FFP9+FP South Kingstown, RI

118* Seeking Balance

It’s the same year after year. I always tell myself, “this year, I am going to make the most out of summer. Sunsets, beach days, ice cream, adventures. I’m going to do it all!”
And yet, even though I live in The Ocean State, I haven’t had a beach day since the summer of 2020. I can’t tell you the last time I watched the sun set or the moon rise. No ice cream or adventures, either. How does this always happen? How do I lose the time?
I realized the other day that the exact same thing has happened yet again. Summer is coming to a close, days are getting shorter and colder. And what did I do? I worked through it. Taking on too many different jobs. Hustling. Capitalism! There goes my 33rd summer, poof!

Well, maybe being aware of it will bring about positive results. Isn’t that how it works? If I know I do this every time, maybe I won’t do it again next year. Or…. maybe a year from now I’ll be saying the same thing. In a region that people visit from all over the world to take vacations, I don’t even give myself an evening to relax. Do you hear the frustration?

 

FG4H+FH Wakefield, South Kingstown, RI

116* Luck Be A Kitten

To answer your burning question from my last post: I was not accepted into the residency program.
The rollercoaster of life has really been on the downturn over the last couple of months, but I think my bad luck has finally broken.
I didn’t get what I wanted. But so often the universe delivers something else just as good. Plans have not solidified yet, but things are looking up. As I leave behind the low end of the coaster and start my way back to the top, I am wrapping up some unfinished business and preparing for the view that lies ahead of me.

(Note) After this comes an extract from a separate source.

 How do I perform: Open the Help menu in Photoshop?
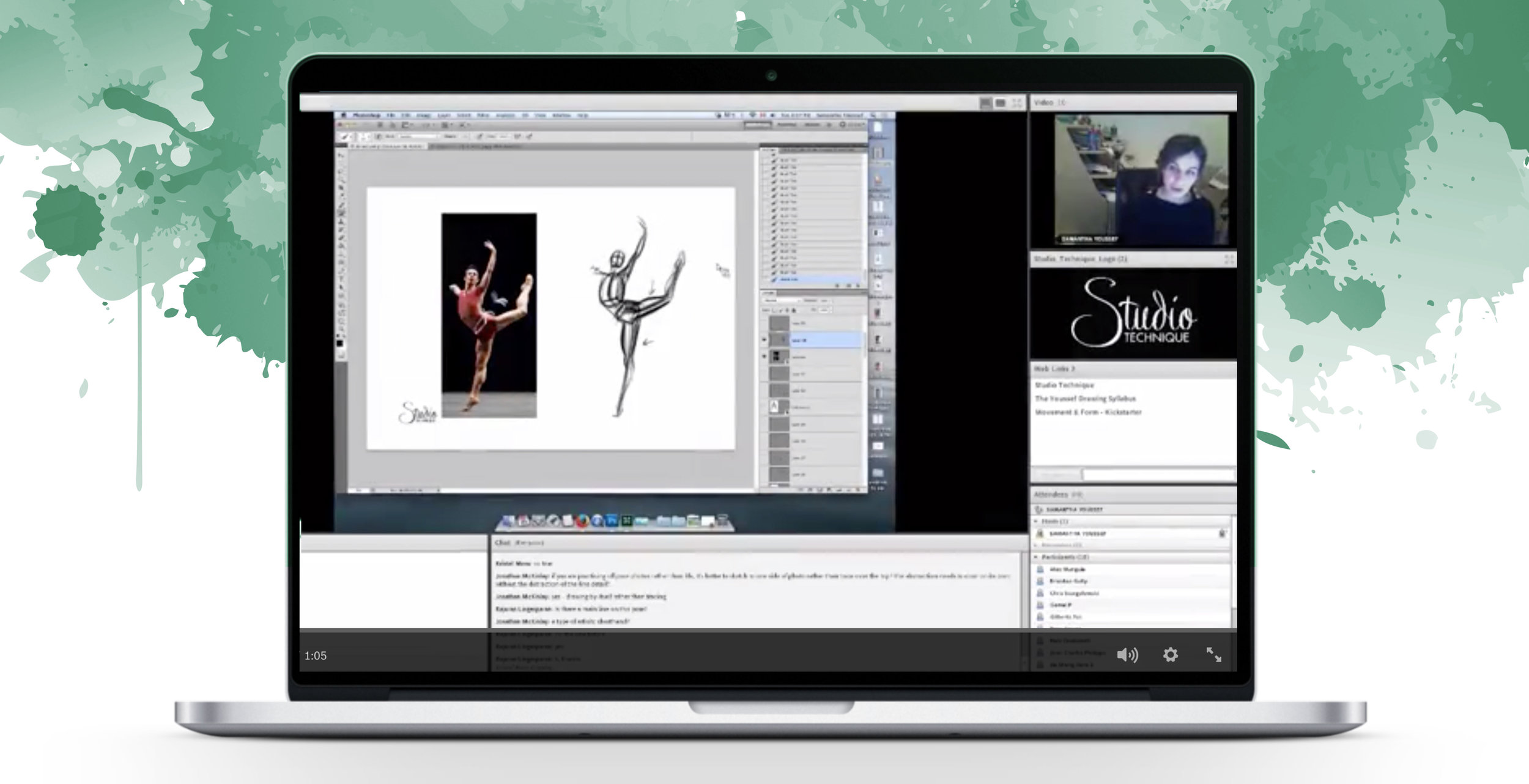(x=583, y=115)
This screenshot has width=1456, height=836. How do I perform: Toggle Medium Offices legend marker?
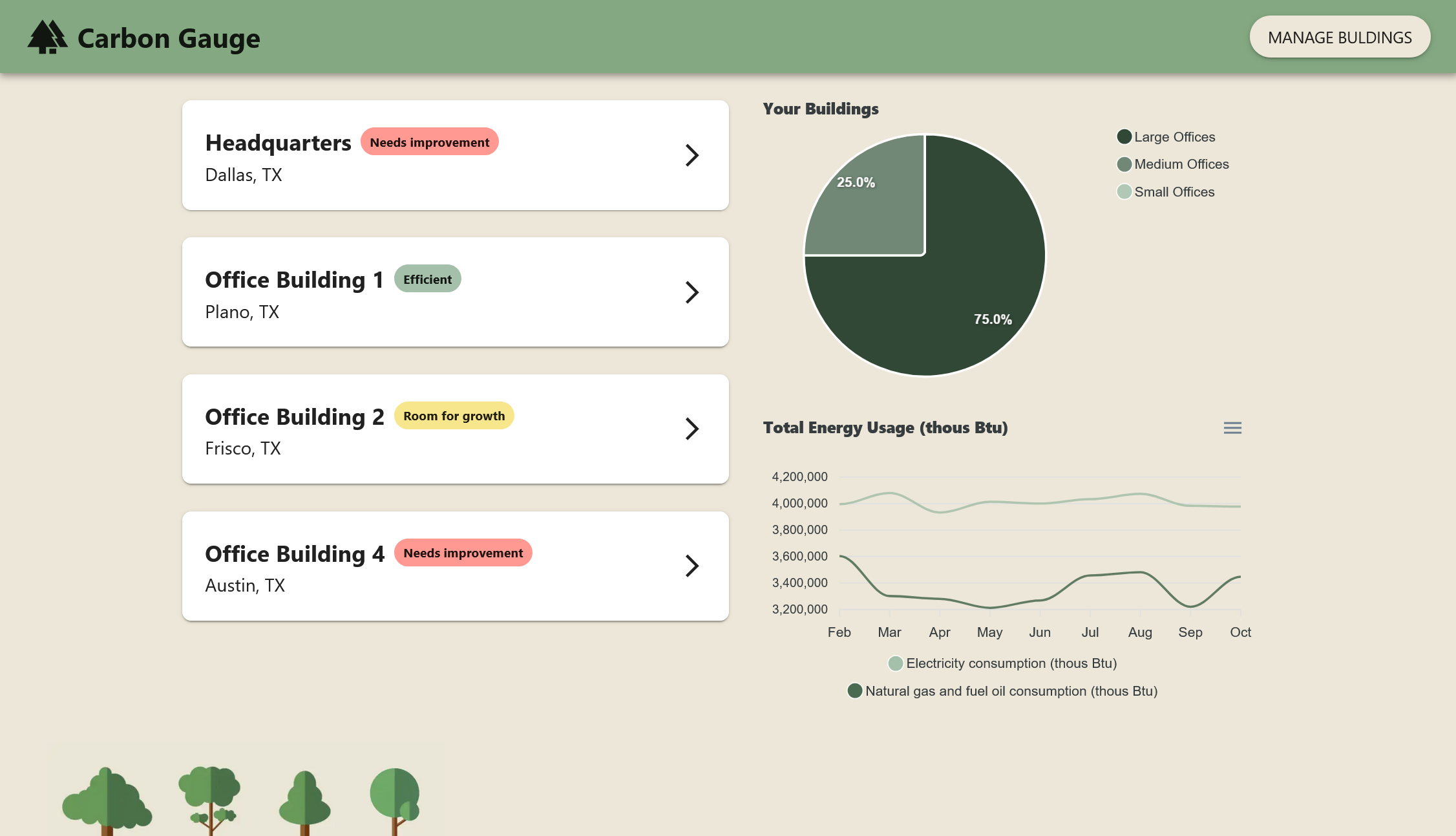[x=1124, y=164]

To put forth another analogy: luck can turn as quickly as a cat dodging it’s photo being taken.

FFPH+45 Kingston, South Kingstown, RI

114* The First Time, or The Last Time?

Looking at this photo, you might think I went on a vacation this week. Actually, I went on an adventure to Long Island, New York, for an interview. This interview is one of those moments where you know that the course of your life might be changed. Where the acceptance or rejection of the program determines where you will go from here. Everything is about to change.

The interview is for an artist residency. Last August, I went on a week long retreat at a monastery. But this residency is so much more. This residency is to stay for 50 weeks, from October 15, 2024-October 1, 2025, at a historic house in Orient, NY. To live rent free. To focus all your energies on your creative practice…. or to do nothing at all, but just rest. An artist studio, a two floor home, a charming small seaside town where a “crowded” day means there are 2 cars in the beach parking lot. A hidden treasure, and a once in a lifetime opportunity.

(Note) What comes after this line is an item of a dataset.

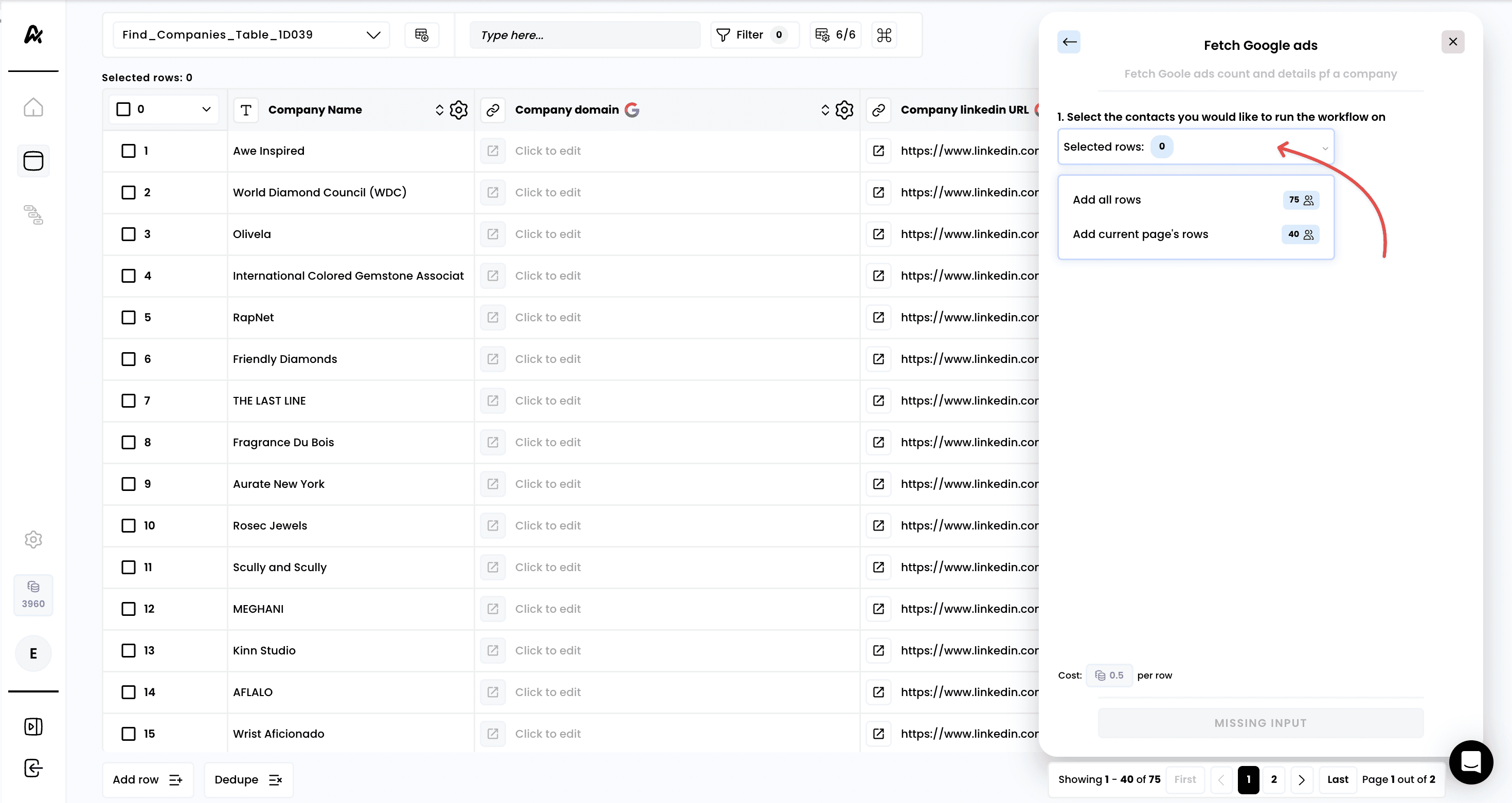Open the workflows icon in sidebar

(x=33, y=215)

I will find out my fate early next week. If I am accepted, I will be moving to New York. If not……

5Q45+38 Orient, New York

112* Celebrity

Yep, that’s yours truly. (I did not take this photo, but it was taken on “my” Saturday)
What you’re witnessing is me signing one of my books. What an unexpected success this has been! An exhibition of my work from the book (seen on the wall behind us), fans crowding into the gallery, and me selling out of the first 50 copies in a flash.
I’m not “tooting my own horn” here, but rather expressing gratitude for everyone who has shown support and love for me and my project.
Thank you.

I’d better order some more books!

FPV8+63 Middletown, Rhode Island

110* A Couple of Cold Ones

At the time of this writing, there are 38 breweries in Rhode Island that are members of the RI Brewers Guild. More pop up all the time. Craft beer is a part of life for many Rhode Islanders (and many of these breweries decorate their walls with photos of beaches and lighthouses!)

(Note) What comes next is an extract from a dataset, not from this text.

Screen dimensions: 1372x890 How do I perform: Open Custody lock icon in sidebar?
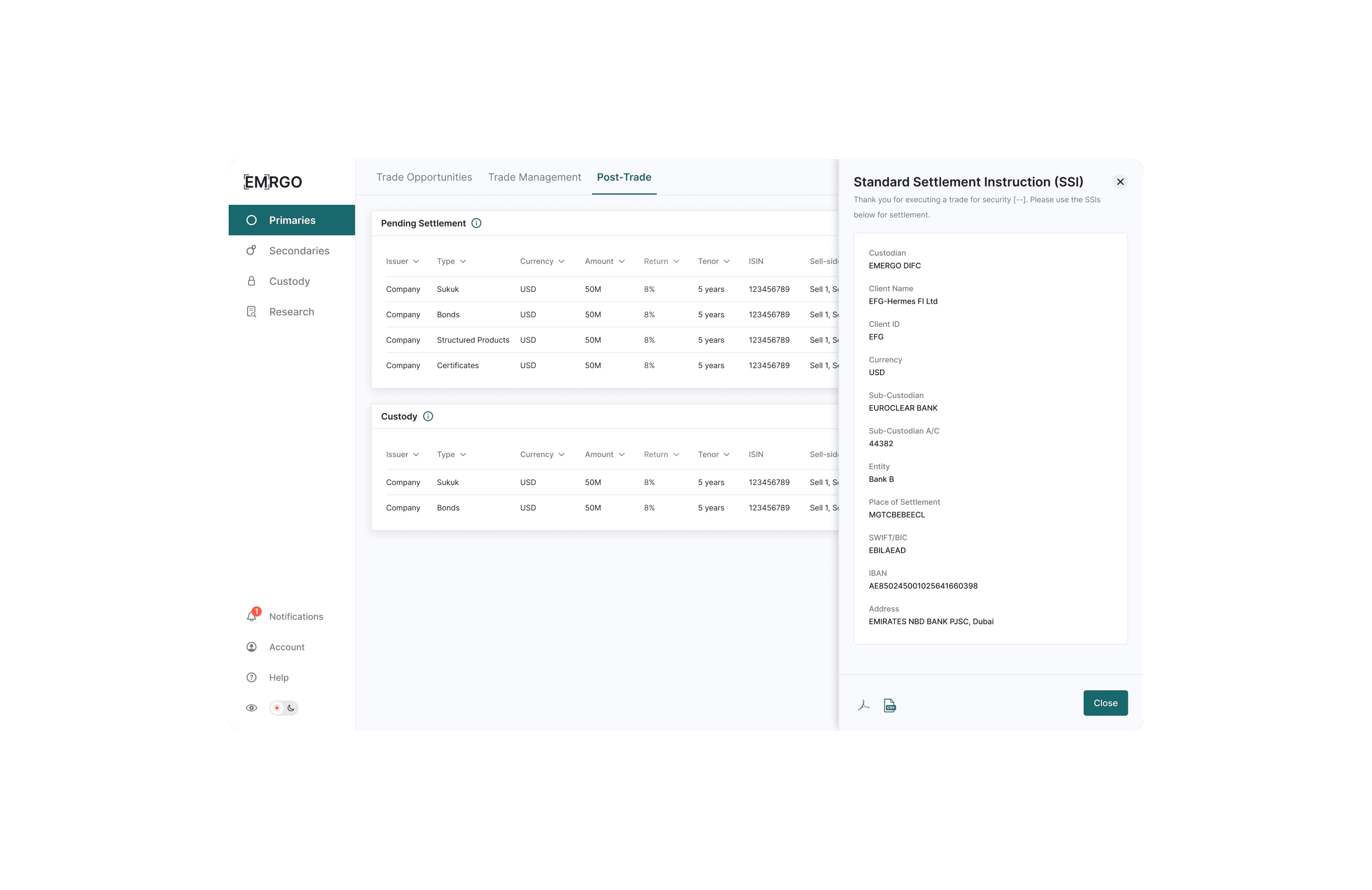pos(251,281)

A brewery is a place to enjoy. To celebrate. To rememeber. To forget. To make questionable decisions. To people watch. To play. To socialize. To relax and unwind. To think. To stop thinking.
A brewery can be whatever you’d like it to be.
Today, it was a place to write, a distraction from life’s troubles. Reggae music, the falling of dusk, water rings on the table, and my little notebook with scribbles of thoughts and poetry.